Version 6 now includes a feature that can easily clean up these problems. To fix a single link tree, right-click on any segment in the tree and select Link Layout Operations->Clean Up Overlapping Link Tree Geometry from the menu. To fix all link trees in the layout, select Layout->Clean Up All Overlapping Link Tree Geometry from the main menu. Not only will this clean up the invisibly overlapping segments, but it will also handle cases as shown at the top, where extraneous link segment loops are thrown away:
This feature promises to make link construction and modification much faster and easier, since all one needs to do is to make a link tree look plausible, and then apply the repair step to make the tree well-formed.
BioTapestry network layouts are intended to display neat, orthogonal link trees. There has long been built-in support to help draw orthogonal links by holding down the Shift key while moving and clicking the mouse.
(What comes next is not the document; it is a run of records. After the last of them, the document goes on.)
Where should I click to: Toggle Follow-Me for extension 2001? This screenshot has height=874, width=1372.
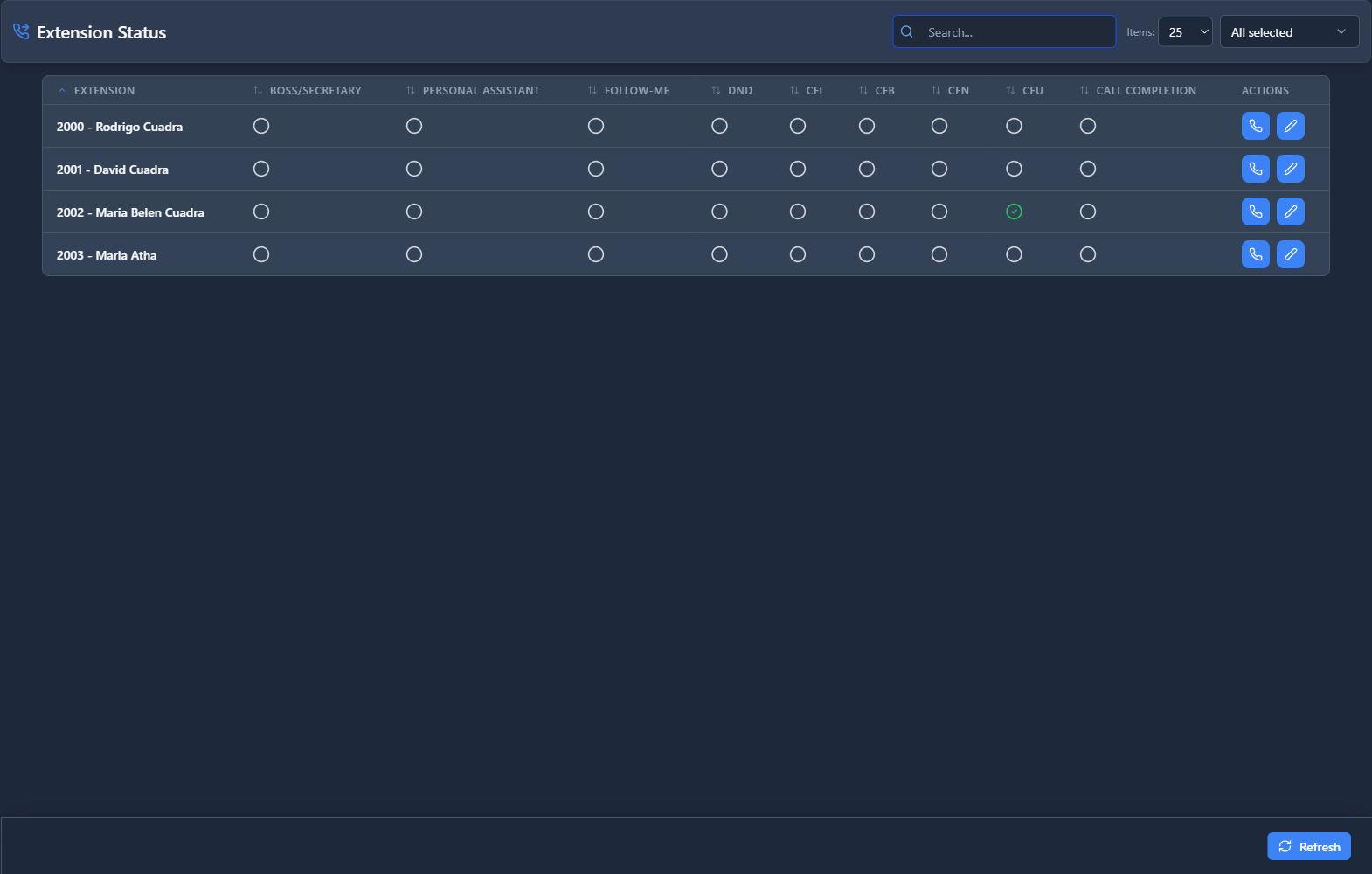click(596, 169)
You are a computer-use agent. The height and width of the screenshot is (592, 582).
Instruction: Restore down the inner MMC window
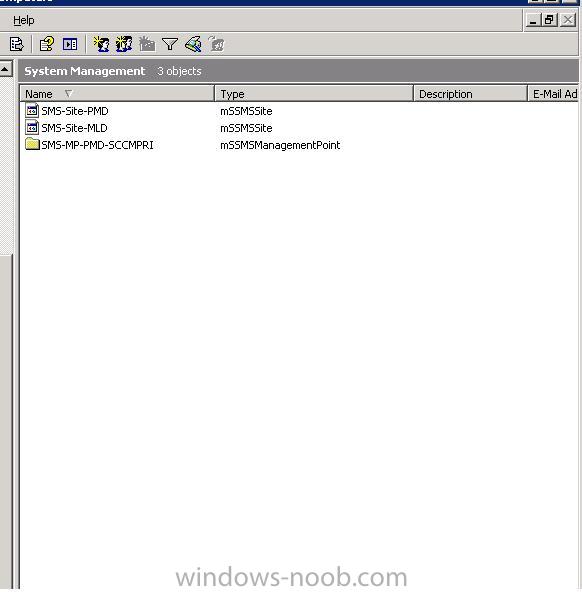[550, 20]
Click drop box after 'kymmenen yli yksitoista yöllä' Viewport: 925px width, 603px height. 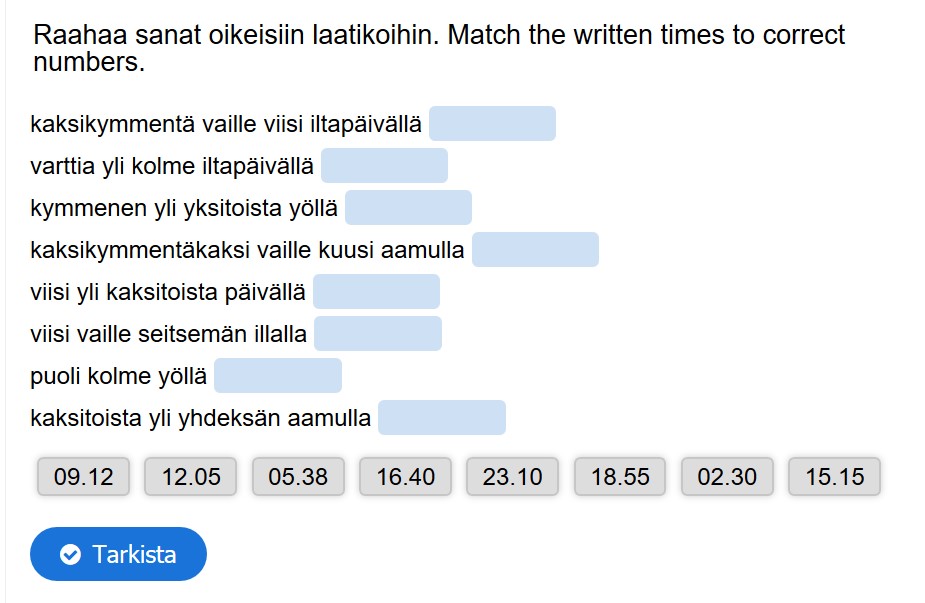point(408,208)
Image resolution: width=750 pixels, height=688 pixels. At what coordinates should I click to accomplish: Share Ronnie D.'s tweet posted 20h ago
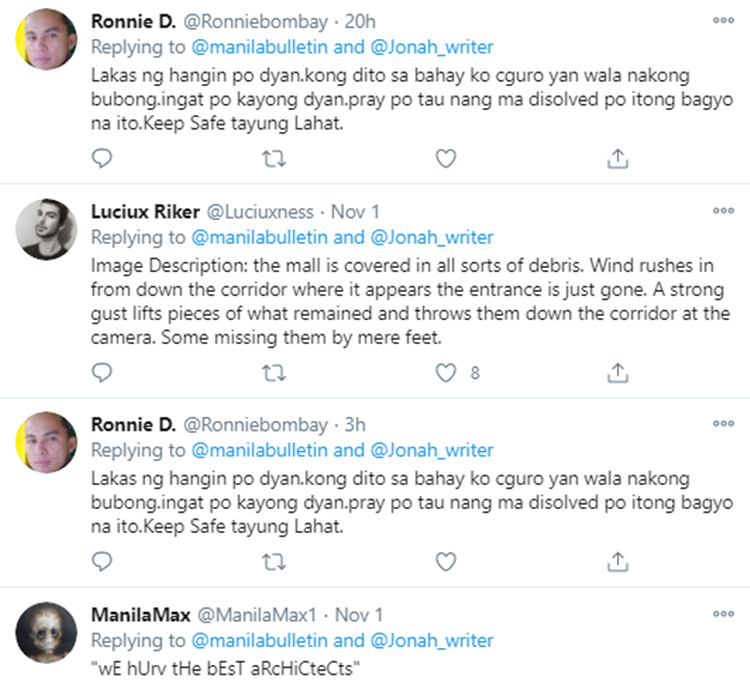click(618, 158)
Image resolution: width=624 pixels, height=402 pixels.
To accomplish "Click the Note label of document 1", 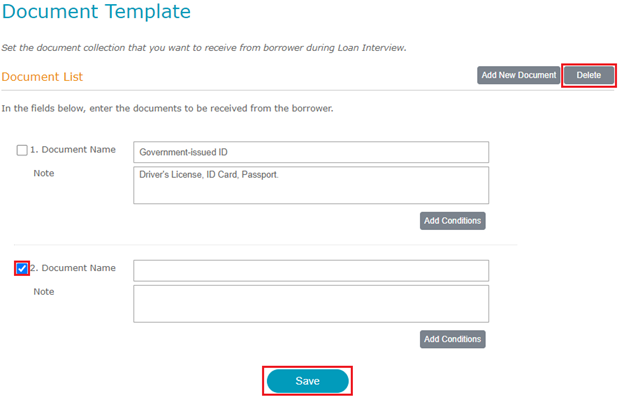I will coord(44,173).
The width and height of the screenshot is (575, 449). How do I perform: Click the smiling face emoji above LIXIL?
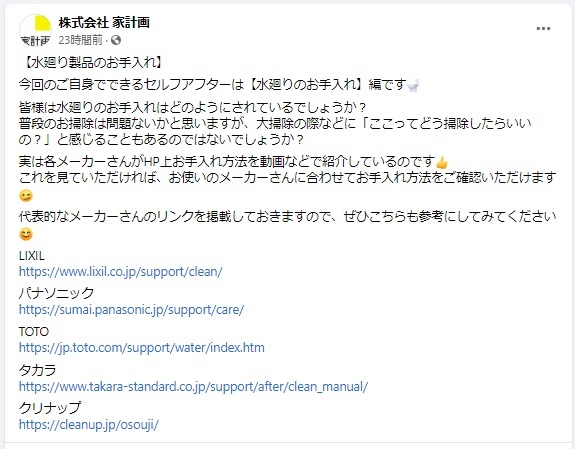[x=26, y=234]
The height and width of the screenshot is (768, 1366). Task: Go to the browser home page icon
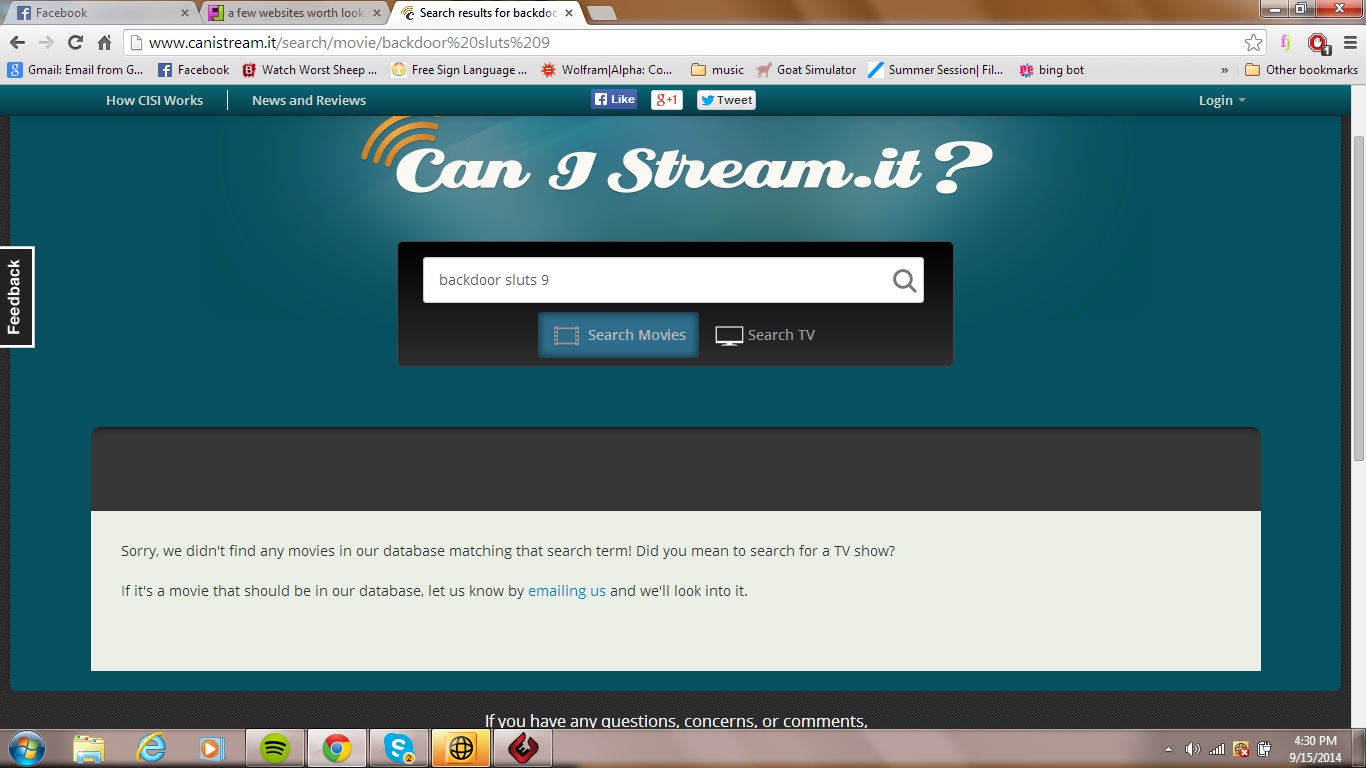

But as node and links get dragged and edited, the orthogonality is usually lost, and trying to fix it by doing a complete auto-layout of the link tree typically produces an entirely different, and unintended, routing strategy. Instead, you want the system to be able to gently tweak the approximate existing routing to just straighten out the links, thereby avoiding any huge changes. Version 6 introduces a feature to do this tweaking for most cases. For example, consider the following layout that is basically what we want, but with crooked links:
To clean up diagonal links for a single tree like the above, right-click on any segment in the tree and go to either Link Layout Operations->Fix All Non-Orthogonal Segments in Link Tree or (when the clicked-on segment is itself crooked) Link Layout Operations->Fix This Non-Orthogonal Segment. Each of these options leads to a final menu choice, where you can select to either Minimize Shifts or Minimize Breaks. This choice specifies the preferred strategy for clean up. The system will either tend to keep existing corners in place and create new corners (mimimize shifts) or move existing corners to avoid creating new ones (minimize breaks). For example, this shows the strategy to minimize breaks:
While this example shows the result of minimizing shifts:
Note that you can apply this operation to an entire layout instead of just a single link tree, by choosing Layout->Fix All Non-0rthogonal Segments from the main menu, and finish by selecting one of the same two strategy options described above.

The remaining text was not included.